I personally have no issue with 'strong' female leads in films, but honestly when you can't spot a terrible script and have no idea how to allow talented people to make something decent out of tripe (or double down on the illogical and broken because of some 'idealistic crusade' or some such), then you should be doing a different job imho.

Disney Star Wars are like car-wrecks as much as the prequels, just for completely different (but sometimes related) reasons. 4 Billion dollars down the drain, except it isn't is it? Because as RLM's 'Nerd Crew' 100% accurately shows, you simply need to put 'Star Wars' on stuff and people will buy it. ALL the Disney Star Wars films have made shed tons of cash.

"Hey, look here is some 'Star Wars' guys shit in a can. Just $50 for you!" - wave some lightsabers around and lots of people will queue to buy it.
════
* QUESTIONS TO ANSWER:
1. In the comment on Disney Star Wars, how much money is described as going "down the drain"?
2. List every phrase that the comment on Disney Star Wars puts in single quotation marks, naming each phrase once.
3. Write a continuation of the comment on Disney Star Wars, starting after its last sentence.
The listing that comes next is from a separate source and has no connection to the comment on Disney Star Wars.

* DATASET EXCERPT:
════
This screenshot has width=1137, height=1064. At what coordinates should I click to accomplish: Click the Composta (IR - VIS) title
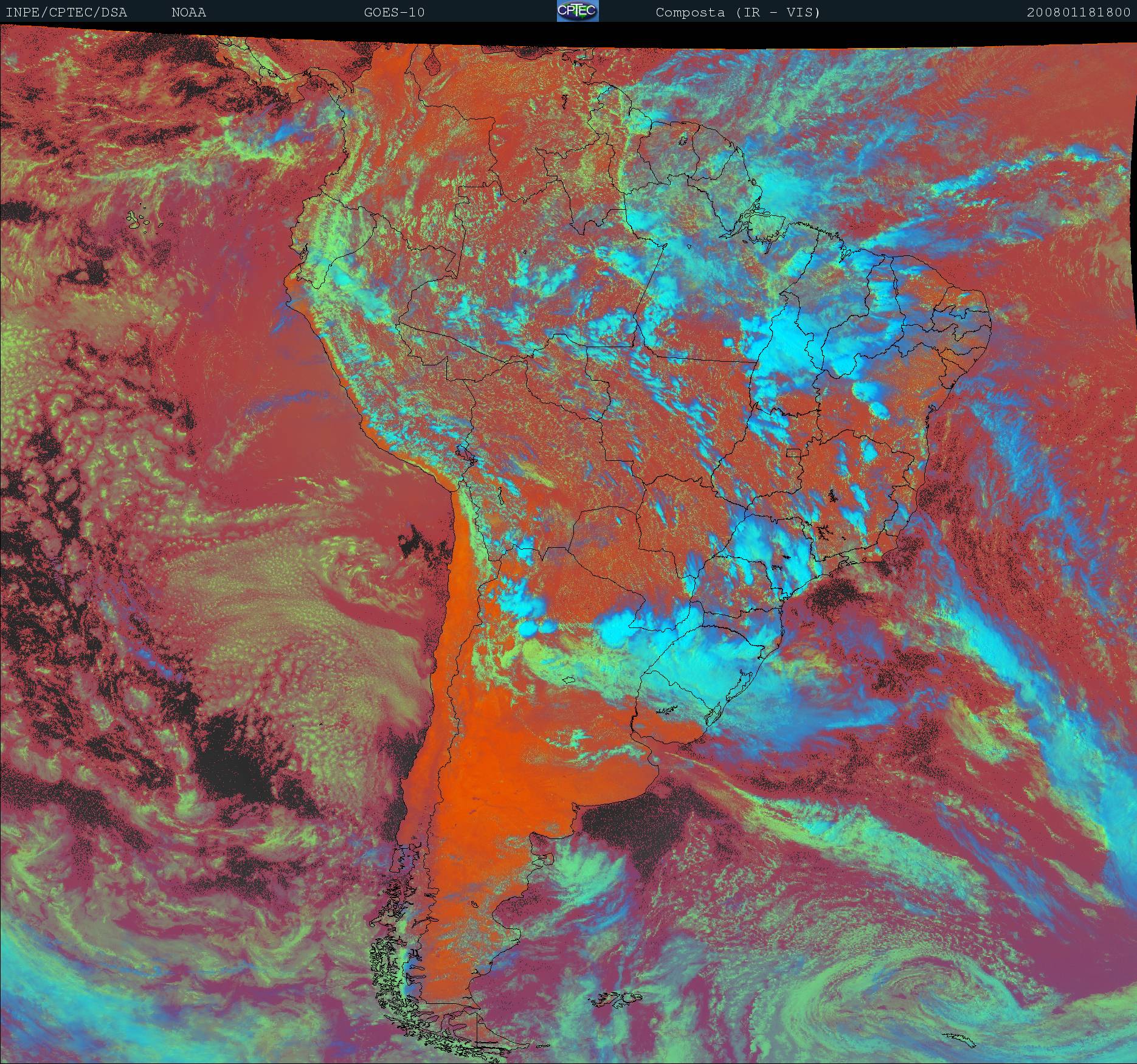(738, 12)
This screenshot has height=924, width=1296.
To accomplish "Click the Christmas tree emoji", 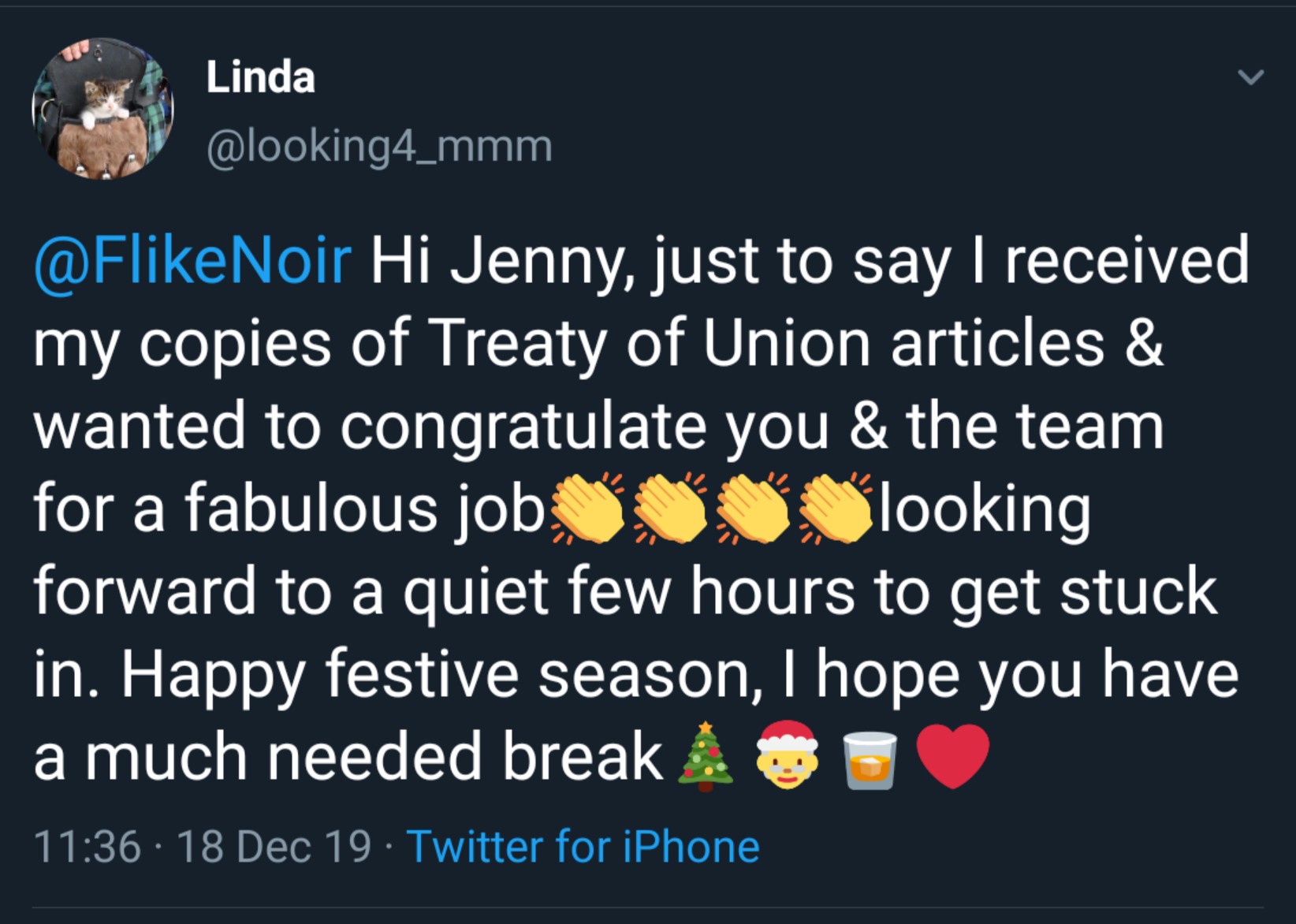I will point(706,757).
════
* RESPONSE LIST:
1. 4 billion dollars.

2.
strong
idealistic crusade
Nerd Crew
Star Wars

3.
Disney understands that part of Star Wars only too well. And to be frank if it wasn't Kennedy throwing out the shit to see what sticks to the wall, it would just be some other suit from Disney. Star wars would not suddenly be great again, as i don't think the corporate culture at Disney has people that could 'understand' Star Wars (beyond the cash cow aspect) and bring it's potential and creative and artistic strengths back?

Maybe one of the spin off series (The Mandalorian perhaps?) can strike gold and then Disney will have a blue-print to follow and make some decent Star Wars stuff from it's 4 billion plus so far invested?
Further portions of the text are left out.